● AIM OF THE TASK
All of the data below is to be returned unaltered.

[[ TASK INPUT open ]]

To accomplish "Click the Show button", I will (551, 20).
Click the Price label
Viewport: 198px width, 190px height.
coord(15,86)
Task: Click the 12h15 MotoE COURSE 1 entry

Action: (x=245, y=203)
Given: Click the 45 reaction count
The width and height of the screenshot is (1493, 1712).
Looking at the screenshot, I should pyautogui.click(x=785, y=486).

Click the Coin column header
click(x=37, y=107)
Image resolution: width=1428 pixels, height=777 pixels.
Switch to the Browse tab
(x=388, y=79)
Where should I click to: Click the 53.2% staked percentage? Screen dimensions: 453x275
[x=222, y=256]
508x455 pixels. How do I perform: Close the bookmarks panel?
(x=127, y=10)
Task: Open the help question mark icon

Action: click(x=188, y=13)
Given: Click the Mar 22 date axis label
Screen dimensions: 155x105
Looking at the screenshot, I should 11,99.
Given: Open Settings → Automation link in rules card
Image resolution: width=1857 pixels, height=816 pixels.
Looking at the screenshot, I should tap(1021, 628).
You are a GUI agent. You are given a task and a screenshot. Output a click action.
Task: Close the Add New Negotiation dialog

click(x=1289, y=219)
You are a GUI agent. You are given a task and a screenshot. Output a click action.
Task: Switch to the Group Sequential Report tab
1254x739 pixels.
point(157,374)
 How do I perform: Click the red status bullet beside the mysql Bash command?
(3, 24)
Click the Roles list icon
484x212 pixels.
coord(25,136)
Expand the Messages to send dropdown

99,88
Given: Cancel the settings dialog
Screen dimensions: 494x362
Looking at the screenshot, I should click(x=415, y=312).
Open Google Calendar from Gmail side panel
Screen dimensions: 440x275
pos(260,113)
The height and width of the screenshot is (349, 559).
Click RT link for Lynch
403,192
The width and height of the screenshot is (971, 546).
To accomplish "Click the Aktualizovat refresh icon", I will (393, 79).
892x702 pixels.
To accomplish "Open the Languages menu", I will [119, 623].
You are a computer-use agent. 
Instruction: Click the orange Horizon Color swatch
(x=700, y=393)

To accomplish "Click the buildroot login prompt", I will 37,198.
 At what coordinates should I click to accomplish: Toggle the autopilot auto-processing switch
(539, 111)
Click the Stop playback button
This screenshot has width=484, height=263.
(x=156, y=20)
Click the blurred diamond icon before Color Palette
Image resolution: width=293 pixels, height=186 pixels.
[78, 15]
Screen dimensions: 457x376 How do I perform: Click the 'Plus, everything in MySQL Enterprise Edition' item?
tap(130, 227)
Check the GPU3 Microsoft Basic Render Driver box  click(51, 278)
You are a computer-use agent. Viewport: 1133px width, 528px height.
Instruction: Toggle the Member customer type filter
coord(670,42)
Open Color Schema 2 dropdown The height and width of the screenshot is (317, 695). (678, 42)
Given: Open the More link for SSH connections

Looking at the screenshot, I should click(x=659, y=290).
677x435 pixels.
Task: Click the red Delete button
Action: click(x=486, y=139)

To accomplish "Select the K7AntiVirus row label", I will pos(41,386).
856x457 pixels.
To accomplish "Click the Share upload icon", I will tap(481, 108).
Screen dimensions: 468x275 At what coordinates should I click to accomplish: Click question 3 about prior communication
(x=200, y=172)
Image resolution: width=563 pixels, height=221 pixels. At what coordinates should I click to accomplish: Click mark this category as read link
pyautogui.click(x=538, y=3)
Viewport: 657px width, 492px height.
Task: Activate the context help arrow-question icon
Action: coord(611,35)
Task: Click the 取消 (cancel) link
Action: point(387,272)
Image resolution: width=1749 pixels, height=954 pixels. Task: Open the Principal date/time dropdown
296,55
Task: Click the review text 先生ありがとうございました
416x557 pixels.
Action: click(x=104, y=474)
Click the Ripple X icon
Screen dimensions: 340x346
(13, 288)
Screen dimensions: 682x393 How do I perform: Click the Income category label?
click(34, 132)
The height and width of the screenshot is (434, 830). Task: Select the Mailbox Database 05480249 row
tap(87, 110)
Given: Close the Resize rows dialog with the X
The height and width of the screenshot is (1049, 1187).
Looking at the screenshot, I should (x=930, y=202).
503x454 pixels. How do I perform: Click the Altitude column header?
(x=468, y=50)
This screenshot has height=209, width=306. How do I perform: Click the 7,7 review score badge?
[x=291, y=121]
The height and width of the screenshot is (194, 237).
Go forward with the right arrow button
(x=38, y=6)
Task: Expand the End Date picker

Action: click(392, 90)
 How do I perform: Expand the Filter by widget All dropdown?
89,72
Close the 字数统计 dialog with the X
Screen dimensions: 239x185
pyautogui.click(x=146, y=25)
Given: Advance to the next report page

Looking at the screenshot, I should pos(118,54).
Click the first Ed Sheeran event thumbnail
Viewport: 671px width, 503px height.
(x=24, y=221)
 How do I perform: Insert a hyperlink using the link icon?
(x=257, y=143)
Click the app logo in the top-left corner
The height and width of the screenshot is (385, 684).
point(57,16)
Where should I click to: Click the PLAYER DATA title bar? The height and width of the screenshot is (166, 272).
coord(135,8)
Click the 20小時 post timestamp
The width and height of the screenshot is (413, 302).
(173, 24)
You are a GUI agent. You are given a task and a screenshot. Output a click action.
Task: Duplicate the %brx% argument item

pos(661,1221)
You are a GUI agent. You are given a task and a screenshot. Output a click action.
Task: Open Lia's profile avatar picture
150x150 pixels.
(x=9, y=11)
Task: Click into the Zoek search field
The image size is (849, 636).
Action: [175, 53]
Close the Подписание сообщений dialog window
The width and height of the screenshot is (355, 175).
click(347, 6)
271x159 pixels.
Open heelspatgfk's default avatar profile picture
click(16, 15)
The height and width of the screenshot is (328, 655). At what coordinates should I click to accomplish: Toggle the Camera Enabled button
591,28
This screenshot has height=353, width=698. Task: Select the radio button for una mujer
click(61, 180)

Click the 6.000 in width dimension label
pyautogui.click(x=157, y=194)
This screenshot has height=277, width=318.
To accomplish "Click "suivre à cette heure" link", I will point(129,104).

[[ TASK INPUT closed ]]

● ANSWER SECTION
To accomplish "Click the Show button", I will (551, 20).
Click the Price label
Viewport: 198px width, 190px height.
coord(15,86)
Task: Click the 12h15 MotoE COURSE 1 entry

Action: (x=245, y=203)
Given: Click the 45 reaction count
The width and height of the screenshot is (1493, 1712).
Looking at the screenshot, I should pyautogui.click(x=785, y=486).

Click the Coin column header
click(x=37, y=107)
Image resolution: width=1428 pixels, height=777 pixels.
Switch to the Browse tab
(x=388, y=79)
Where should I click to: Click the 53.2% staked percentage? Screen dimensions: 453x275
[x=222, y=256]
508x455 pixels. How do I perform: Close the bookmarks panel?
(x=127, y=10)
Task: Open the help question mark icon

Action: click(x=188, y=13)
Given: Click the Mar 22 date axis label
Screen dimensions: 155x105
Looking at the screenshot, I should 11,99.
Given: Open Settings → Automation link in rules card
Image resolution: width=1857 pixels, height=816 pixels.
Looking at the screenshot, I should tap(1021, 628).
You are a GUI agent. You are given a task and a screenshot. Output a click action.
Task: Close the Add New Negotiation dialog

click(x=1289, y=219)
You are a GUI agent. You are given a task and a screenshot. Output a click action.
Task: Switch to the Group Sequential Report tab
1254x739 pixels.
point(157,374)
 How do I perform: Click the red status bullet beside the mysql Bash command?
(3, 24)
Click the Roles list icon
484x212 pixels.
coord(25,136)
Expand the Messages to send dropdown

99,88
Given: Cancel the settings dialog
Screen dimensions: 494x362
Looking at the screenshot, I should click(x=415, y=312).
Open Google Calendar from Gmail side panel
Screen dimensions: 440x275
pos(260,113)
The height and width of the screenshot is (349, 559).
Click RT link for Lynch
403,192
The width and height of the screenshot is (971, 546).
To accomplish "Click the Aktualizovat refresh icon", I will (393, 79).
892x702 pixels.
To accomplish "Open the Languages menu", I will [119, 623].
You are a computer-use agent. 
Instruction: Click the orange Horizon Color swatch
(x=700, y=393)

To accomplish "Click the buildroot login prompt", I will 37,198.
 At what coordinates should I click to accomplish: Toggle the autopilot auto-processing switch
(539, 111)
Click the Stop playback button
This screenshot has width=484, height=263.
(x=156, y=20)
Click the blurred diamond icon before Color Palette
Image resolution: width=293 pixels, height=186 pixels.
[78, 15]
Screen dimensions: 457x376 How do I perform: Click the 'Plus, everything in MySQL Enterprise Edition' item?
tap(130, 227)
Check the GPU3 Microsoft Basic Render Driver box  click(51, 278)
You are a computer-use agent. Viewport: 1133px width, 528px height.
Instruction: Toggle the Member customer type filter
coord(670,42)
Open Color Schema 2 dropdown The height and width of the screenshot is (317, 695). (678, 42)
Given: Open the More link for SSH connections

Looking at the screenshot, I should click(x=659, y=290).
677x435 pixels.
Task: Click the red Delete button
Action: click(x=486, y=139)

To accomplish "Select the K7AntiVirus row label", I will pos(41,386).
856x457 pixels.
To accomplish "Click the Share upload icon", I will tap(481, 108).
Screen dimensions: 468x275 At what coordinates should I click to accomplish: Click question 3 about prior communication
(x=200, y=172)
Image resolution: width=563 pixels, height=221 pixels. At what coordinates should I click to accomplish: Click mark this category as read link
pyautogui.click(x=538, y=3)
Viewport: 657px width, 492px height.
Task: Activate the context help arrow-question icon
Action: coord(611,35)
Task: Click the 取消 (cancel) link
Action: point(387,272)
Image resolution: width=1749 pixels, height=954 pixels. Task: Open the Principal date/time dropdown
296,55
Task: Click the review text 先生ありがとうございました
416x557 pixels.
Action: click(x=104, y=474)
Click the Ripple X icon
Screen dimensions: 340x346
(13, 288)
Screen dimensions: 682x393 How do I perform: Click the Income category label?
click(34, 132)
The height and width of the screenshot is (434, 830). Task: Select the Mailbox Database 05480249 row
tap(87, 110)
Given: Close the Resize rows dialog with the X
The height and width of the screenshot is (1049, 1187).
Looking at the screenshot, I should (x=930, y=202).
503x454 pixels. How do I perform: Click the Altitude column header?
(x=468, y=50)
This screenshot has height=209, width=306. How do I perform: Click the 7,7 review score badge?
[x=291, y=121]
The height and width of the screenshot is (194, 237).
Go forward with the right arrow button
(x=38, y=6)
Task: Expand the End Date picker

Action: click(392, 90)
 How do I perform: Expand the Filter by widget All dropdown?
89,72
Close the 字数统计 dialog with the X
Screen dimensions: 239x185
pyautogui.click(x=146, y=25)
Given: Advance to the next report page

Looking at the screenshot, I should pos(118,54).
Click the first Ed Sheeran event thumbnail
Viewport: 671px width, 503px height.
(x=24, y=221)
 How do I perform: Insert a hyperlink using the link icon?
(x=257, y=143)
Click the app logo in the top-left corner
The height and width of the screenshot is (385, 684).
point(57,16)
Where should I click to: Click the PLAYER DATA title bar? The height and width of the screenshot is (166, 272).
coord(135,8)
Click the 20小時 post timestamp
The width and height of the screenshot is (413, 302).
(173, 24)
You are a GUI agent. You are given a task and a screenshot. Output a click action.
Task: Duplicate the %brx% argument item

pos(661,1221)
You are a GUI agent. You are given a task and a screenshot. Output a click action.
Task: Open Lia's profile avatar picture
150x150 pixels.
(x=9, y=11)
Task: Click into the Zoek search field
The image size is (849, 636).
Action: [175, 53]
Close the Подписание сообщений dialog window
The width and height of the screenshot is (355, 175).
click(347, 6)
271x159 pixels.
Open heelspatgfk's default avatar profile picture
click(16, 15)
The height and width of the screenshot is (328, 655). At what coordinates should I click to accomplish: Toggle the Camera Enabled button
591,28
This screenshot has height=353, width=698. Task: Select the radio button for una mujer
click(61, 180)

Click the 6.000 in width dimension label
pyautogui.click(x=157, y=194)
This screenshot has height=277, width=318.
To accomplish "Click "suivre à cette heure" link", I will point(129,104).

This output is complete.